--- START ---

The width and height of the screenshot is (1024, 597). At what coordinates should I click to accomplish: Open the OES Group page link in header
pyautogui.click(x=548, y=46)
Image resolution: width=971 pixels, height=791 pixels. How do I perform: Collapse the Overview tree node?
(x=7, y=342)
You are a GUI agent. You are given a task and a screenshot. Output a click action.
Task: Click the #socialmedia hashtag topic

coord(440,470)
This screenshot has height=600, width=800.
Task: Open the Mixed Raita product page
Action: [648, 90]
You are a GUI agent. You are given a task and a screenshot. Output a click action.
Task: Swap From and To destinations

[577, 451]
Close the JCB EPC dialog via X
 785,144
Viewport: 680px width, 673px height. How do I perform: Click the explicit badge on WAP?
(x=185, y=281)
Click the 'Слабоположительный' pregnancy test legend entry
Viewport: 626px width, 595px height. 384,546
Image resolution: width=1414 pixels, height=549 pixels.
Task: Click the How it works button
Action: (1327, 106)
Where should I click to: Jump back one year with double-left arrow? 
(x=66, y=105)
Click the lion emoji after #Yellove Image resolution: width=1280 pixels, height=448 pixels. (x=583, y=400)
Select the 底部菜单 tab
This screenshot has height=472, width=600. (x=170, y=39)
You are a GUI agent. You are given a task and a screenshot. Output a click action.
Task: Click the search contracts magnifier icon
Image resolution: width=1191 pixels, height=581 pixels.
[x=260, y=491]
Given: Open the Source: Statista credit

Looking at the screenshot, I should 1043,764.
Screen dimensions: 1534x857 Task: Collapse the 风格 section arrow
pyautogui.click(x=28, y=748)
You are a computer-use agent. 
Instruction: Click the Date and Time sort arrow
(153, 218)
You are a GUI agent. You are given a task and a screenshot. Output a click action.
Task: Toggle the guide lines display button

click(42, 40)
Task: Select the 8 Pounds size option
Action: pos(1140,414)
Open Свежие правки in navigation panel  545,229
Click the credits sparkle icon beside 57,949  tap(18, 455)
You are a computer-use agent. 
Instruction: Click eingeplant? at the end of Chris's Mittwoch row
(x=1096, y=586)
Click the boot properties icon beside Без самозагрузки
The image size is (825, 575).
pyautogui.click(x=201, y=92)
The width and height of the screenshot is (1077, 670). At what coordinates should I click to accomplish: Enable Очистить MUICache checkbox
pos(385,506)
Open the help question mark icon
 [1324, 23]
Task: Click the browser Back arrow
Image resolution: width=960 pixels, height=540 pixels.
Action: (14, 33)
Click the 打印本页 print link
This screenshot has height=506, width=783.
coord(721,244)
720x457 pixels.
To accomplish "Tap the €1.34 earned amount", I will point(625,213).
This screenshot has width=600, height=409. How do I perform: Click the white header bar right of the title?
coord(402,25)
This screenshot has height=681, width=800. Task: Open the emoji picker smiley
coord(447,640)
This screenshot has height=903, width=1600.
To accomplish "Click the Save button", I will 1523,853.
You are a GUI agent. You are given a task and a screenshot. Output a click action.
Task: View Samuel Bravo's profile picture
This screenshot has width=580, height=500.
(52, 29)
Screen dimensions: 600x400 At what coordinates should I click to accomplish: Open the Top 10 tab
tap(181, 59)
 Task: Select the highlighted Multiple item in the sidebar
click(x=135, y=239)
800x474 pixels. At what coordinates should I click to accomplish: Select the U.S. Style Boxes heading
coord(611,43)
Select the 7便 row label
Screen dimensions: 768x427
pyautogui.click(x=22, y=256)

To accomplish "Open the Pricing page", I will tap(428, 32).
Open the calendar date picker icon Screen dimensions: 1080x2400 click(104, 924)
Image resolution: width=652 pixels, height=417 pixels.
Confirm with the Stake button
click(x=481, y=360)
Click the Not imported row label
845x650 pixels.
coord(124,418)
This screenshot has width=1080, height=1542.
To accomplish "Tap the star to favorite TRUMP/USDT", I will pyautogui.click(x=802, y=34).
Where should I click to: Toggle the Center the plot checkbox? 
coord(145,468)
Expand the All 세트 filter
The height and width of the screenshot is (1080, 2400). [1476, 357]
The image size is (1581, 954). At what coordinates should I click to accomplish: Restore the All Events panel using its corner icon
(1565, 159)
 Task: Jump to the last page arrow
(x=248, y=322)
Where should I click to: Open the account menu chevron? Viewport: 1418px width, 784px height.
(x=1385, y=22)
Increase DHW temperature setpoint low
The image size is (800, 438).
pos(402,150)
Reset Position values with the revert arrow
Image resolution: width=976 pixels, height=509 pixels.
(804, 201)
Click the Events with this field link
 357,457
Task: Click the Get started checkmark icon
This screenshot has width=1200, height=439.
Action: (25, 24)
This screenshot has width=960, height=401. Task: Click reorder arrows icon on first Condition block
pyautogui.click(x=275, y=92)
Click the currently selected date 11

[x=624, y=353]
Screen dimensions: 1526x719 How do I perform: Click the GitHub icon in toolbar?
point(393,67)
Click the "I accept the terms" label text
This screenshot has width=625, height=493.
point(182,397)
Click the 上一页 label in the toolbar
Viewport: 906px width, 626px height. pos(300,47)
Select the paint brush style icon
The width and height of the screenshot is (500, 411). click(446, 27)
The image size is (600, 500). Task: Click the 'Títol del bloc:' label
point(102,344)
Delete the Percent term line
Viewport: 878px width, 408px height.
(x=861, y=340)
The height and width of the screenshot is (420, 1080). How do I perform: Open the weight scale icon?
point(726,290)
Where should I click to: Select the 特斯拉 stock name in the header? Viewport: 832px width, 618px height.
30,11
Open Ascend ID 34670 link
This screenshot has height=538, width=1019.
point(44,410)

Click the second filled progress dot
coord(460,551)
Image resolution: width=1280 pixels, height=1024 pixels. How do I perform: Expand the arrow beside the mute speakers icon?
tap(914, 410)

--- END ---

▸ EXERCISE: Would you restate each line of the material above word for word?

▸ TASK OUTPUT:
The width and height of the screenshot is (1024, 597). At what coordinates should I click to accomplish: Open the OES Group page link in header
pyautogui.click(x=548, y=46)
Image resolution: width=971 pixels, height=791 pixels. How do I perform: Collapse the Overview tree node?
(x=7, y=342)
You are a GUI agent. You are given a task and a screenshot. Output a click action.
Task: Click the #socialmedia hashtag topic

coord(440,470)
This screenshot has height=600, width=800.
Task: Open the Mixed Raita product page
Action: [648, 90]
You are a GUI agent. You are given a task and a screenshot. Output a click action.
Task: Swap From and To destinations

[577, 451]
Close the JCB EPC dialog via X
 785,144
Viewport: 680px width, 673px height. How do I perform: Click the explicit badge on WAP?
(x=185, y=281)
Click the 'Слабоположительный' pregnancy test legend entry
Viewport: 626px width, 595px height. 384,546
Image resolution: width=1414 pixels, height=549 pixels.
Task: Click the How it works button
Action: (1327, 106)
Where should I click to: Jump back one year with double-left arrow? 
(x=66, y=105)
Click the lion emoji after #Yellove Image resolution: width=1280 pixels, height=448 pixels. (x=583, y=400)
Select the 底部菜单 tab
This screenshot has height=472, width=600. (x=170, y=39)
You are a GUI agent. You are given a task and a screenshot. Output a click action.
Task: Click the search contracts magnifier icon
Image resolution: width=1191 pixels, height=581 pixels.
[x=260, y=491]
Given: Open the Source: Statista credit

Looking at the screenshot, I should 1043,764.
Screen dimensions: 1534x857 Task: Collapse the 风格 section arrow
pyautogui.click(x=28, y=748)
You are a computer-use agent. 
Instruction: Click the Date and Time sort arrow
(153, 218)
You are a GUI agent. You are given a task and a screenshot. Output a click action.
Task: Toggle the guide lines display button

click(42, 40)
Task: Select the 8 Pounds size option
Action: pos(1140,414)
Open Свежие правки in navigation panel  545,229
Click the credits sparkle icon beside 57,949  tap(18, 455)
You are a computer-use agent. 
Instruction: Click eingeplant? at the end of Chris's Mittwoch row
(x=1096, y=586)
Click the boot properties icon beside Без самозагрузки
The image size is (825, 575).
pyautogui.click(x=201, y=92)
The width and height of the screenshot is (1077, 670). At what coordinates should I click to accomplish: Enable Очистить MUICache checkbox
pos(385,506)
Open the help question mark icon
 [1324, 23]
Task: Click the browser Back arrow
Image resolution: width=960 pixels, height=540 pixels.
Action: (14, 33)
Click the 打印本页 print link
This screenshot has height=506, width=783.
coord(721,244)
720x457 pixels.
To accomplish "Tap the €1.34 earned amount", I will point(625,213).
This screenshot has width=600, height=409. How do I perform: Click the white header bar right of the title?
coord(402,25)
This screenshot has height=681, width=800. Task: Open the emoji picker smiley
coord(447,640)
This screenshot has height=903, width=1600.
To accomplish "Click the Save button", I will 1523,853.
You are a GUI agent. You are given a task and a screenshot. Output a click action.
Task: View Samuel Bravo's profile picture
This screenshot has width=580, height=500.
(52, 29)
Screen dimensions: 600x400 At what coordinates should I click to accomplish: Open the Top 10 tab
tap(181, 59)
 Task: Select the highlighted Multiple item in the sidebar
click(x=135, y=239)
800x474 pixels. At what coordinates should I click to accomplish: Select the U.S. Style Boxes heading
coord(611,43)
Select the 7便 row label
Screen dimensions: 768x427
pyautogui.click(x=22, y=256)

To accomplish "Open the Pricing page", I will tap(428, 32).
Open the calendar date picker icon Screen dimensions: 1080x2400 click(104, 924)
Image resolution: width=652 pixels, height=417 pixels.
Confirm with the Stake button
click(x=481, y=360)
Click the Not imported row label
845x650 pixels.
coord(124,418)
This screenshot has width=1080, height=1542.
To accomplish "Tap the star to favorite TRUMP/USDT", I will pyautogui.click(x=802, y=34).
Where should I click to: Toggle the Center the plot checkbox? 
coord(145,468)
Expand the All 세트 filter
The height and width of the screenshot is (1080, 2400). [1476, 357]
The image size is (1581, 954). At what coordinates should I click to accomplish: Restore the All Events panel using its corner icon
(1565, 159)
 Task: Jump to the last page arrow
(x=248, y=322)
Where should I click to: Open the account menu chevron? Viewport: 1418px width, 784px height.
(x=1385, y=22)
Increase DHW temperature setpoint low
The image size is (800, 438).
pos(402,150)
Reset Position values with the revert arrow
Image resolution: width=976 pixels, height=509 pixels.
(804, 201)
Click the Events with this field link
 357,457
Task: Click the Get started checkmark icon
This screenshot has width=1200, height=439.
Action: (25, 24)
This screenshot has width=960, height=401. Task: Click reorder arrows icon on first Condition block
pyautogui.click(x=275, y=92)
Click the currently selected date 11

[x=624, y=353]
Screen dimensions: 1526x719 How do I perform: Click the GitHub icon in toolbar?
point(393,67)
Click the "I accept the terms" label text
This screenshot has width=625, height=493.
point(182,397)
Click the 上一页 label in the toolbar
Viewport: 906px width, 626px height. pos(300,47)
Select the paint brush style icon
The width and height of the screenshot is (500, 411). click(446, 27)
The image size is (600, 500). Task: Click the 'Títol del bloc:' label
point(102,344)
Delete the Percent term line
Viewport: 878px width, 408px height.
(x=861, y=340)
The height and width of the screenshot is (420, 1080). How do I perform: Open the weight scale icon?
point(726,290)
Where should I click to: Select the 特斯拉 stock name in the header? Viewport: 832px width, 618px height.
30,11
Open Ascend ID 34670 link
This screenshot has height=538, width=1019.
point(44,410)

Click the second filled progress dot
coord(460,551)
Image resolution: width=1280 pixels, height=1024 pixels. How do I perform: Expand the arrow beside the mute speakers icon?
tap(914, 410)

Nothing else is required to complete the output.